Dec 26 10:50:01 hpz800-1 systemd-logind: Failed to remove runtime directory /run/user/0: Device or resource busy

Bok
12-26-16, 12:50 PM
And it has locked up... I did apply that khugepaged fix too. This is just truly bizarre. 1 day and 2mins of uptime. Nothing more in the syslog. No cron tasks running.

top - 12:45:49 up 1 day, 2 min, 4 users, load average: 0.00, 0.01, 0.05
Tasks: 310 total, 1 running, 309 sleeping, 0 stopped, 0 zombie
%Cpu(s): 0.0 us, 0.0 sy, 0.0 ni,100.0 id, 0.0 wa, 0.0 hi, 0.0 si, 0.0 s
KiB Mem : 49277716 total, 45547228 free, 753644 used, 2976844 buff/cache
KiB Swap: 15626236 total, 15626236 free, 0 used. 48058280 avail Mem


PID USER PR NI VIRT RES SHR S %CPU %MEM TIME+ COMMAND
15167 root 20 0 157840 2452 1568 R 0.3 0.0 2:10.93 top
1 root 20 0 46084 6508 3904 S 0.0 0.0 0:08.16 systemd
2 root 20 0 0 0 0 S 0.0 0.0 0:00.04 kthreadd
3 root 20 0 0 0 0 S 0.0 0.0 0:00.37 ksoftirq+
5 root 0 -20 0 0 0 S 0.0 0.0 0:00.00 kworker/+
6 root 20 0 0 0 0 S 0.0 0.0 0:00.00 kworker/+
8 root rt 0 0 0 0 S 0.0 0.0 0:00.14 migratio+
9 root 20 0 0 0 0 S 0.0 0.0 0:00.00 rcu_bh
10 root 20 0 0 0 0 S 0.0 0.0 0:00.00 rcuob/0
11 root 20 0 0 0 0 S 0.0 0.0 0:00.00 rcuob/1
12 root 20 0 0 0 0 S 0.0 0.0 0:00.00 rcuob/2
13 root 20 0 0 0 0 S 0.0 0.0 0:00.00 rcuob/3
14 root 20 0 0 0 0 S 0.0 0.0 0:00.00 rcuob/4
15 root 20 0 0 0 0 S 0.0 0.0 0:00.00 rcuob/5
16 root 20 0 0 0 0 S 0.0 0.0 0:00.00 rcuob/6
17 root 20 0 0 0 0 S 0.0 0.0 0:00.00 rcuob/7
18 root 20 0 0 0 0 S 0.0 0.0 0:00.00 rcuob/8
19 root 20 0 0 0 0 S 0.0 0.0 0:00.00 rcuob/9

scole of TSBT
12-26-16, 02:07 PM
Is there anything in the BIOS related to components, like video, NIC or SATA, going to sleep or being able enable or disable that stuff?

Bok
12-26-16, 04:27 PM
I'll take another look in the BIOS, I had reset it to defaults prior to this install.
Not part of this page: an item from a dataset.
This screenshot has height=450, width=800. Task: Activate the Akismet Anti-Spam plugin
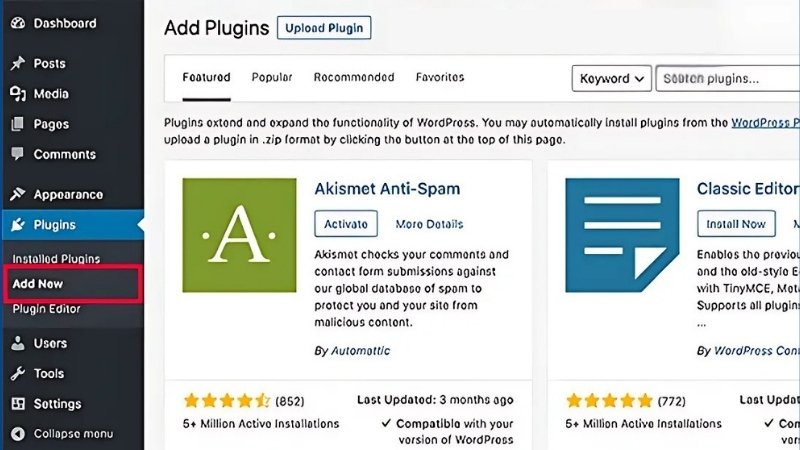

Oddly enough it's still responding on the attached monitor, waiting for a login, but it's almost as if the <enter> key is stuck as it lets you type one letter only. The clock still shows on the screen though, up to date.

Bok
12-26-16, 04:46 PM
hmmm. Brought the GUI down to commandline (ctrl+alt+F2) and could login. It had lost it's network settings somehow. I stopped and disabled NetworkManager then restarted network and can log back in remotely.

I guess I'll leave it another day and see if it stays up.

MindCrime
01-05-17, 05:58 PM
Ever get this worked out? If it's still acting up I was going to suggest another OS and see if that could help you decide between hardware and software.

Bok
01-05-17, 08:52 PM
Yes, looks like that NetworkManager is the culprit on Centos7. Been running fine.

i had tried a few other OS's but couldn't get the ones I had available to even load for some reason.

Was even about to go back to Gentoo at one stage which was my go to choice back in the day, these days I'm lazy and stick with the RH derivatives.